#### [Data for the task]
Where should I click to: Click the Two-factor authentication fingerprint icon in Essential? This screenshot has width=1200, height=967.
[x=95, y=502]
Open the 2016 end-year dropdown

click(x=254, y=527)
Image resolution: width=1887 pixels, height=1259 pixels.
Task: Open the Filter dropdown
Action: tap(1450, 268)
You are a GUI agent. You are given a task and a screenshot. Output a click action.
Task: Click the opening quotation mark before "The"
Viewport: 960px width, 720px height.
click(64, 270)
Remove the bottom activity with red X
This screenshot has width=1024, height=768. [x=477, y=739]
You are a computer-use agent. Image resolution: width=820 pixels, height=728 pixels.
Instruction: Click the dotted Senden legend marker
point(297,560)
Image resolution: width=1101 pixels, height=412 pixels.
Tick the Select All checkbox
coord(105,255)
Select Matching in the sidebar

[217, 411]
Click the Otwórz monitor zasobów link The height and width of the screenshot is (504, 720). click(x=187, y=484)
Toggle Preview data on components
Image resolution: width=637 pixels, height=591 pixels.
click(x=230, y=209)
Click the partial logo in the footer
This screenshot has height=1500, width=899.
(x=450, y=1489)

#### [Task to complete]
A word-for-word copy of the full listing is required.

#### [Result]
Where should I click to: Click the Two-factor authentication fingerprint icon in Essential? This screenshot has width=1200, height=967.
[x=95, y=502]
Open the 2016 end-year dropdown

click(x=254, y=527)
Image resolution: width=1887 pixels, height=1259 pixels.
Task: Open the Filter dropdown
Action: tap(1450, 268)
You are a GUI agent. You are given a task and a screenshot. Output a click action.
Task: Click the opening quotation mark before "The"
Viewport: 960px width, 720px height.
click(64, 270)
Remove the bottom activity with red X
This screenshot has width=1024, height=768. [x=477, y=739]
You are a computer-use agent. Image resolution: width=820 pixels, height=728 pixels.
Instruction: Click the dotted Senden legend marker
point(297,560)
Image resolution: width=1101 pixels, height=412 pixels.
Tick the Select All checkbox
coord(105,255)
Select Matching in the sidebar

[217, 411]
Click the Otwórz monitor zasobów link The height and width of the screenshot is (504, 720). click(x=187, y=484)
Toggle Preview data on components
Image resolution: width=637 pixels, height=591 pixels.
click(x=230, y=209)
Click the partial logo in the footer
This screenshot has height=1500, width=899.
(x=450, y=1489)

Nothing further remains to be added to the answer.